═══ Data for this task

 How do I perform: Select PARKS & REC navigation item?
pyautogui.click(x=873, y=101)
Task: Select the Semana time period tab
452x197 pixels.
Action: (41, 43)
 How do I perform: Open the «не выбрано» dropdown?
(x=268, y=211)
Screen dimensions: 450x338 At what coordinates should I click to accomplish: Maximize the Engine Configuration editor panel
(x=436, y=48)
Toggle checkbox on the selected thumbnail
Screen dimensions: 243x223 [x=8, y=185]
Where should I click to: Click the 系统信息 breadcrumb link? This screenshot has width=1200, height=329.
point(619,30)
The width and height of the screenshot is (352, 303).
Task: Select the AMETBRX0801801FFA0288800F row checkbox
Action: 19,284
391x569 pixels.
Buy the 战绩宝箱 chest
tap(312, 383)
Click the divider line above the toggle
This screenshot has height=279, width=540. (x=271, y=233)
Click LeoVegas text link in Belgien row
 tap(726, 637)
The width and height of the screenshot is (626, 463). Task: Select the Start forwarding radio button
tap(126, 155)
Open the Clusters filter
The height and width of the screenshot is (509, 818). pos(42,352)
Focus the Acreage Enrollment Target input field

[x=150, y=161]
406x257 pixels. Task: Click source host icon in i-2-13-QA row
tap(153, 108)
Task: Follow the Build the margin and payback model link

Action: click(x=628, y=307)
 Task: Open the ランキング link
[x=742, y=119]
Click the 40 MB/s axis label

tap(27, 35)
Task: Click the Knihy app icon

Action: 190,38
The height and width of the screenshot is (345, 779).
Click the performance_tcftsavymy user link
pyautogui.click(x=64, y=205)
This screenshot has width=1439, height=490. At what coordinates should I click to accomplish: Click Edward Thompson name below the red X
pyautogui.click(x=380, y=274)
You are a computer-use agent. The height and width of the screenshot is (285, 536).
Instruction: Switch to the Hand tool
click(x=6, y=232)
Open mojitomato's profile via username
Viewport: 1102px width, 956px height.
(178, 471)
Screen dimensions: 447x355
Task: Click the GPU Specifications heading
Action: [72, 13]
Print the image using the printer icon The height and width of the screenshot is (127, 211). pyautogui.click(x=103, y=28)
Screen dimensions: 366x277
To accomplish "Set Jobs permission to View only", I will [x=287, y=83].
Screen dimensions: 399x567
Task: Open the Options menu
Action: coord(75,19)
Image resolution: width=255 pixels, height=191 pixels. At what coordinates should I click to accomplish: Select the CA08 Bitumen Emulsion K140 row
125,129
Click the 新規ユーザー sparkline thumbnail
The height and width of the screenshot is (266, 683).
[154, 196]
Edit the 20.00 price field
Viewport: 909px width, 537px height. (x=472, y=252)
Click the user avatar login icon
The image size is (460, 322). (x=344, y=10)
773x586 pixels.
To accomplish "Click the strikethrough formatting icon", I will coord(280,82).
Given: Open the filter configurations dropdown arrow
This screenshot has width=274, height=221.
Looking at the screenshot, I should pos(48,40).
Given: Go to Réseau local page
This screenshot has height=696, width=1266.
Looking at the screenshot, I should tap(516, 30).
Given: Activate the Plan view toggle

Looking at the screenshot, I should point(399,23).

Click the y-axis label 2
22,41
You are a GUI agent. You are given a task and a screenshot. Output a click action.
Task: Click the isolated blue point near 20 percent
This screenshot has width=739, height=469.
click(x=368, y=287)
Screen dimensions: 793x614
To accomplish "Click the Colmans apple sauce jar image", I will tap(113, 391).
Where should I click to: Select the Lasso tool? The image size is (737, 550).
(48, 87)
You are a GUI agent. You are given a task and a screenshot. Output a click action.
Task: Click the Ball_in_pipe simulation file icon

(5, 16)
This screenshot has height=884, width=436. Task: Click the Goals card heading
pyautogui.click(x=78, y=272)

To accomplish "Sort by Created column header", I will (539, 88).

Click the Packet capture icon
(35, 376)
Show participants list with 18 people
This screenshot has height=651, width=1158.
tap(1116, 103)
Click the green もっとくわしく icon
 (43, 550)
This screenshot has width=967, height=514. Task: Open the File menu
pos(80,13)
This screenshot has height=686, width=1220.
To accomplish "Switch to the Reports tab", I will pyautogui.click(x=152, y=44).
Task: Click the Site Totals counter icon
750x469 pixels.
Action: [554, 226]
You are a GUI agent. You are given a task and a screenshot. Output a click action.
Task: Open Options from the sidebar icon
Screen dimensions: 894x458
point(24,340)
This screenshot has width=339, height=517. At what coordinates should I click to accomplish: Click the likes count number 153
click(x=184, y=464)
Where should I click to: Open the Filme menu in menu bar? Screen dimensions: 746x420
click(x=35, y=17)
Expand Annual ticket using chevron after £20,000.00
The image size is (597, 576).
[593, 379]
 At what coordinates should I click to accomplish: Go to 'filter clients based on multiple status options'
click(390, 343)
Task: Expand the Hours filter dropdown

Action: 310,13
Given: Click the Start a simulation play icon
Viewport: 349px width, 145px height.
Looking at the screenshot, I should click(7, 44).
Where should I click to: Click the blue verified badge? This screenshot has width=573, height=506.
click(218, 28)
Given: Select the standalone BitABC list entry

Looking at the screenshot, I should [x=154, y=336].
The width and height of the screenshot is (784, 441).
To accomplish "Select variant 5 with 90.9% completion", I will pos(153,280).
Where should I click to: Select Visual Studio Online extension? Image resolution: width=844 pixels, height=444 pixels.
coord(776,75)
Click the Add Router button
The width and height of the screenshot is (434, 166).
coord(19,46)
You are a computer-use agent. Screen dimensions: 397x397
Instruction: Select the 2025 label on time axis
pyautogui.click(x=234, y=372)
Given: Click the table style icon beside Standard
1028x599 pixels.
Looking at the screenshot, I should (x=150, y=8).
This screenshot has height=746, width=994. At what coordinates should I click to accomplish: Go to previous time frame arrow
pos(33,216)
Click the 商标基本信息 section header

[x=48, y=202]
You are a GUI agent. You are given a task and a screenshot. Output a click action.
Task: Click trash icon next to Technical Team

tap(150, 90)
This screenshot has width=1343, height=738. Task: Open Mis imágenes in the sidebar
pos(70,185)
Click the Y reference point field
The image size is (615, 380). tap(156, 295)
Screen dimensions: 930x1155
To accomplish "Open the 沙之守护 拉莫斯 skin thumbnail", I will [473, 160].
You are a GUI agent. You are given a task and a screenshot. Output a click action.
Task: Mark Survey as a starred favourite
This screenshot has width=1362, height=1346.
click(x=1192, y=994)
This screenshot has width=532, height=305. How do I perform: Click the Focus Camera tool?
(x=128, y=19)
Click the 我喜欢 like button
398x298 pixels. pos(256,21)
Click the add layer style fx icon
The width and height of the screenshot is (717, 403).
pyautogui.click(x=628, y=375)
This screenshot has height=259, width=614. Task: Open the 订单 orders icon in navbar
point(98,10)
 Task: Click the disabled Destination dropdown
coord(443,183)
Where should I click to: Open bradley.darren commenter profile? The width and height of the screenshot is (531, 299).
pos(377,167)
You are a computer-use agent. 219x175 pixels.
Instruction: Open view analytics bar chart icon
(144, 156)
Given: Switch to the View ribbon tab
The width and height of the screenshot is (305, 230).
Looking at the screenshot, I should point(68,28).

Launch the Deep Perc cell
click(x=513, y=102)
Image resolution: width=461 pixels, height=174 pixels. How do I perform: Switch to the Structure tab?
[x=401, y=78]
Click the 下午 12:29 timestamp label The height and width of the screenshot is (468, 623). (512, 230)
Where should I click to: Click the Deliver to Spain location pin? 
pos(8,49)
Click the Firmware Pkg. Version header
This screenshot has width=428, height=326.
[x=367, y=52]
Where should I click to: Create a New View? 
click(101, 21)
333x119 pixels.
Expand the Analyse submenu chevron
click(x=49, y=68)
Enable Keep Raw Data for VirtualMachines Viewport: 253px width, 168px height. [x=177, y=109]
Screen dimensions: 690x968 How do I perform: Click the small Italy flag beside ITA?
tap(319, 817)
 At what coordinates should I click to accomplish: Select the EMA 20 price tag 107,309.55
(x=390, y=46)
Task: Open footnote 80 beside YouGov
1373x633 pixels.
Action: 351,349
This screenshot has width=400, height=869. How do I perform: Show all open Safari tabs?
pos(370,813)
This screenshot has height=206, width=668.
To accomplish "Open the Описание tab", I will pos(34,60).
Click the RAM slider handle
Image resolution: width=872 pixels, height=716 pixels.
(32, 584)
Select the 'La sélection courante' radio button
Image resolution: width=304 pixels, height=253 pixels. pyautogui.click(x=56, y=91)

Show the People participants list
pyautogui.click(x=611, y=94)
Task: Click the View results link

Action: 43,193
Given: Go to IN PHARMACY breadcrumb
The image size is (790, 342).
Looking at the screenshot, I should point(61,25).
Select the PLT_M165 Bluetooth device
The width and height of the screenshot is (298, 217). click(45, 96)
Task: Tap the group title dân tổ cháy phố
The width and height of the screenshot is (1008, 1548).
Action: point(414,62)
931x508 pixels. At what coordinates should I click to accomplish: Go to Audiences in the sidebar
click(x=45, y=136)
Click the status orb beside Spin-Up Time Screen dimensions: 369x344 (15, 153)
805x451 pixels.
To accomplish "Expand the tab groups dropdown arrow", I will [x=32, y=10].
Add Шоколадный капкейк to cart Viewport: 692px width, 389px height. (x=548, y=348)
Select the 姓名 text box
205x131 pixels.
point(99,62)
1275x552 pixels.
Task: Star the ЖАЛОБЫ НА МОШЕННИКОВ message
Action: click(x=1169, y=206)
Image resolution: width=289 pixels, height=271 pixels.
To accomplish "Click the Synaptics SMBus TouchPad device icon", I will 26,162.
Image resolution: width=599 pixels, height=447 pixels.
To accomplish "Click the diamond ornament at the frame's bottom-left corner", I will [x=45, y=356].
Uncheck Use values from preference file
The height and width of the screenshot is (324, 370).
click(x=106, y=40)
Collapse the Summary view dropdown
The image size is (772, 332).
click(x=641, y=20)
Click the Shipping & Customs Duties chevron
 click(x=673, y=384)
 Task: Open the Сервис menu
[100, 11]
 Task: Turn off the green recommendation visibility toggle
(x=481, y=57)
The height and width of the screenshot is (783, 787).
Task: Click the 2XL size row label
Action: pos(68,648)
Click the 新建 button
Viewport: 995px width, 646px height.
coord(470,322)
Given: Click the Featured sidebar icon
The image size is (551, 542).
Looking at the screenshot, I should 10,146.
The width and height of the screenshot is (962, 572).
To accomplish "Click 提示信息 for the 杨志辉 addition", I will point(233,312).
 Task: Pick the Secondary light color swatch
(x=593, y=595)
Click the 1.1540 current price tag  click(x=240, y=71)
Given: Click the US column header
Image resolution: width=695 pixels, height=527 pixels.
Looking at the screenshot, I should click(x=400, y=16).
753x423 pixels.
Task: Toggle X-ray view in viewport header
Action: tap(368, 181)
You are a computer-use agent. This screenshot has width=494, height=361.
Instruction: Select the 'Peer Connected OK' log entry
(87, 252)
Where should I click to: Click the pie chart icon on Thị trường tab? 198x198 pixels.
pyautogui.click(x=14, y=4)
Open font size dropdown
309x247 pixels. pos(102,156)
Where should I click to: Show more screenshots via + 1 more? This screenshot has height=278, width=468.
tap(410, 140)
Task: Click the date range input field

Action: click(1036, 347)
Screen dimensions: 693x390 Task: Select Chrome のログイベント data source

══════

= Assigned task =
Nothing but the lines above from the one containing "Where should I click to: Click the 系统信息" through the one containing "Print the image" should appear in the answer, each repeated exactly.

= Result =
Where should I click to: Click the 系统信息 breadcrumb link? This screenshot has width=1200, height=329.
point(619,30)
The width and height of the screenshot is (352, 303).
Task: Select the AMETBRX0801801FFA0288800F row checkbox
Action: 19,284
391x569 pixels.
Buy the 战绩宝箱 chest
tap(312, 383)
Click the divider line above the toggle
This screenshot has height=279, width=540. (x=271, y=233)
Click LeoVegas text link in Belgien row
 tap(726, 637)
The width and height of the screenshot is (626, 463). Task: Select the Start forwarding radio button
tap(126, 155)
Open the Clusters filter
The height and width of the screenshot is (509, 818). pos(42,352)
Focus the Acreage Enrollment Target input field

[x=150, y=161]
406x257 pixels. Task: Click source host icon in i-2-13-QA row
tap(153, 108)
Task: Follow the Build the margin and payback model link

Action: click(x=628, y=307)
 Task: Open the ランキング link
[x=742, y=119]
Click the 40 MB/s axis label

tap(27, 35)
Task: Click the Knihy app icon

Action: 190,38
The height and width of the screenshot is (345, 779).
Click the performance_tcftsavymy user link
pyautogui.click(x=64, y=205)
This screenshot has width=1439, height=490. At what coordinates should I click to accomplish: Click Edward Thompson name below the red X
pyautogui.click(x=380, y=274)
You are a computer-use agent. The height and width of the screenshot is (285, 536).
Instruction: Switch to the Hand tool
click(x=6, y=232)
Open mojitomato's profile via username
Viewport: 1102px width, 956px height.
(178, 471)
Screen dimensions: 447x355
Task: Click the GPU Specifications heading
Action: [72, 13]
Print the image using the printer icon The height and width of the screenshot is (127, 211). pyautogui.click(x=103, y=28)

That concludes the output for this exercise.